Nachdem die Röntgenaufnahme wohl auch gut ausgesehen hat wurde ich weitergeschoben, bekam endlich meine Brille wieder, mein Mann tauchte auf und ich bekam ein belegtes Brötchen zu essen. Man soll ja nicht Hunger leiden.

So gegen 10 Uhr morgens kam dann die Stunde der Wahrheit: ich soll jetzt auf die Toilette gehen, es ist wichtig, dass man pinkelt, und wenn das nicht geht, ja dann ist das ein schlechtes Zeichen. Die Krankenschwester sah mich ernsthaft an und sagte: “also, entweder Du gehst, sonst müssen wir einen Katheder machen.” Das K-Wort versetzt mich in Angst und Schrecken und so nickte ich heftig, sagte mehrere male “selber gehen, das geht schon” und setzte mich auf. Der Rollator wurde an’s Bett geschoben und 10 Sekunden später stand ich auf beiden Beinen und schlurfte mit der frisch operierten, nagelneuen Hüfte zum Klo, tat was es zu tun gab und schlurfte ins Bett zurück.

Dann ging es schnell, Therapeutin 1 schaute schnell vorbei, Therapeut 2 auch, lies mich aufstehen und noch ein bisschen watscheln, erklärte mich zur perfekten Patientin und sagte mir, dass ich jetzt heimgehen kann.

Angetan mit dem einzigen paar Jogginghosen, die ich besitze, gestützt auf den Rollator schlurften mein Mann und ich also dem Ausgang zu. Er holte schnell das Auto, ich lies mich hineinplumpsen und wir waren noch vor ein Uhr nachmittags wieder zu Hause.

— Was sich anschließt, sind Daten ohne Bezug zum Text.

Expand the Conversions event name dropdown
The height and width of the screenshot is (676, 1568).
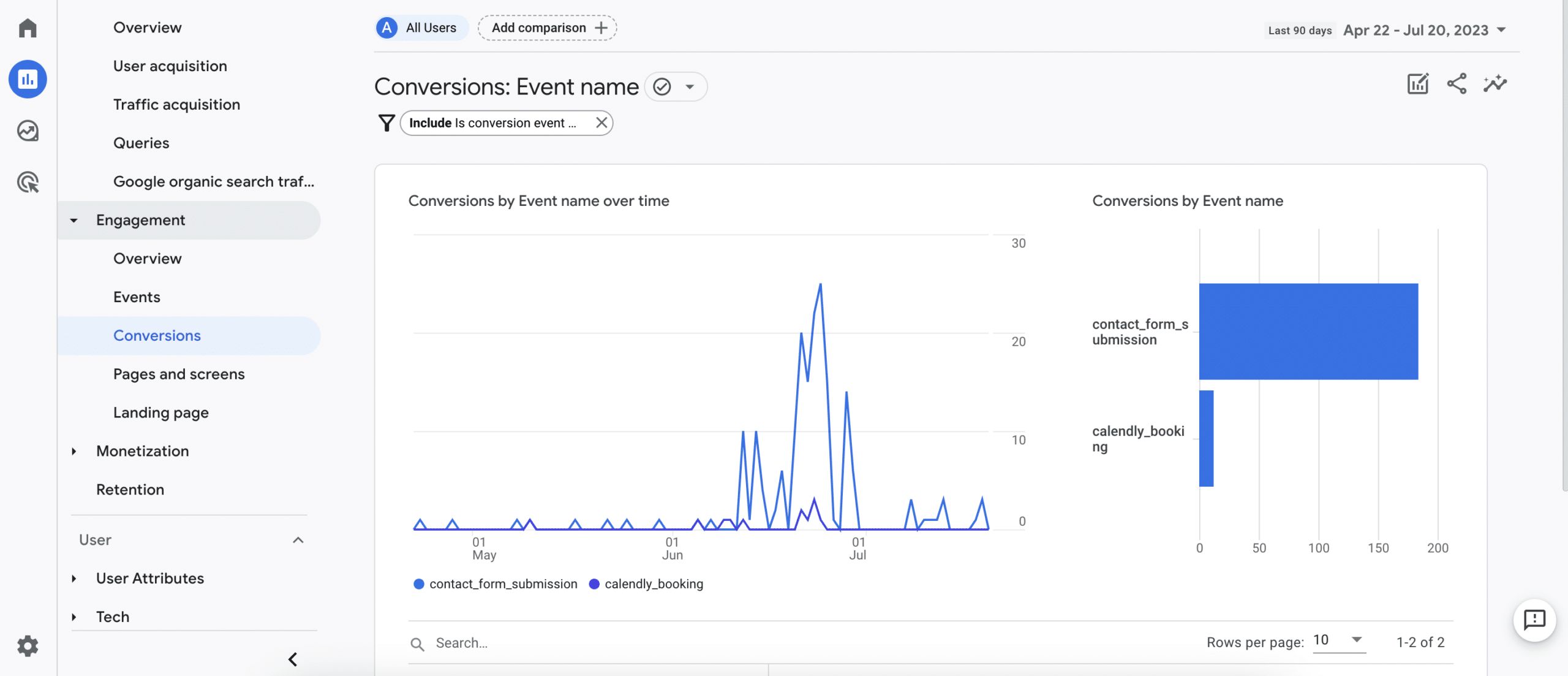[x=689, y=86]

Drei Tage später war Thanksgiving – das war dann mein erster Ausflug in die grosse, weite Welt – wir fuhren nach Santa Cruz, um bei Freunden lecker Truthahn zu essen. Das im Auto sitzen war etwas unbequem und angekommen hab ich mich sehr bald auf die Couch im Wohnzimmer gesetzt und bin nicht wieder aufgestanden. Am Sonntag kochte ich Gulasch, weil wir die Nachbarn eingeladen hatten. Fleisch schneiden kann man auch im Sitzen und bewegen sollte ich mich ja ohnehin.

Die erste “kleine Runde” im nahegelegenen Park bin ich dann Mitte der nächsten Woche gegangen. Da wäre ich in Konstanz gerade mal eben aus dem Krankenhaus gekommen.

Drei Wochen lang kam dann Zachary zweimal wöchentlich vorbei, zeigte mir Übungen, gab mir einen Stock statt des Rollators und entfernte die Heftklammern, die meine Wunde zusammenhielten.

Insgesamt bin ich sehr zufrieden, alles ist gut verheilt und ich kann schon wieder recht gut laufen. Selbst die Rückenschmerzen vom krumm herumhumpeln sind schon besser geworden. Den Stock trage ich oft noch bei mir, mehr um andere abzuschrecken, als um mich darauf zu stützen. Wenn man mit dem Stock ankommt, werden plötzlich wild herumtollende Kinder zur Ordnung gerufen, Hunde enger an die Leine genommen, Türen aufgehalten und Platz gemacht. Das ist praktisch, denn das letzte was ich jetzt brauche ist von einem tollenden Kind, unachtsamen Erwachsenen oder ungebändigtem Hund angerempelt zu werden.

Irgendwie ist mir allerdings nicht klar, warum die gleiche OP in den beiden Ländern so verschieden abläuft. Hüben drei Tage, drüben fünf – ok, das würde ich verstehen, aber in Deutschland mindestens eine Woche im Krankenhaus und dann Reha und in Kalifornien um halb sechs rein und um 12 raus – das ist schon etwas extrem. Für mich hat die kalifornische Version gut funktioniert. Ich bin froh nicht eine Nacht im Krankenhaus verbracht zu haben. Allerdings hab ich Mann und Kind, die kochen und am Anfang Dinge aufheben konnten, die ich fallen lies (wenn man Dinge nicht mehr aufheben kann, scheint man sie verstärkt fallen zu lassen) und mir vor allem beim Socken anziehen und vom Bett aufstehen (ein sehr niedriges Bett ist in dem Fall ein grosser Nachteil, das weiss ich jetzt!) helfen konnten. Wer die Hilfe nicht hat, ist sicher mit zwei oder drei Tagen im Krankenhaus besser bedient.

Nächste Woche muss nochmal zum Arzt, dann kommt noch ein bisschen Therapie und das war’s dann. Hoffentlich für recht lang – Patient sein ist nervig, auch wenn man zu Hause ist und als die perfekte Patientin gilt!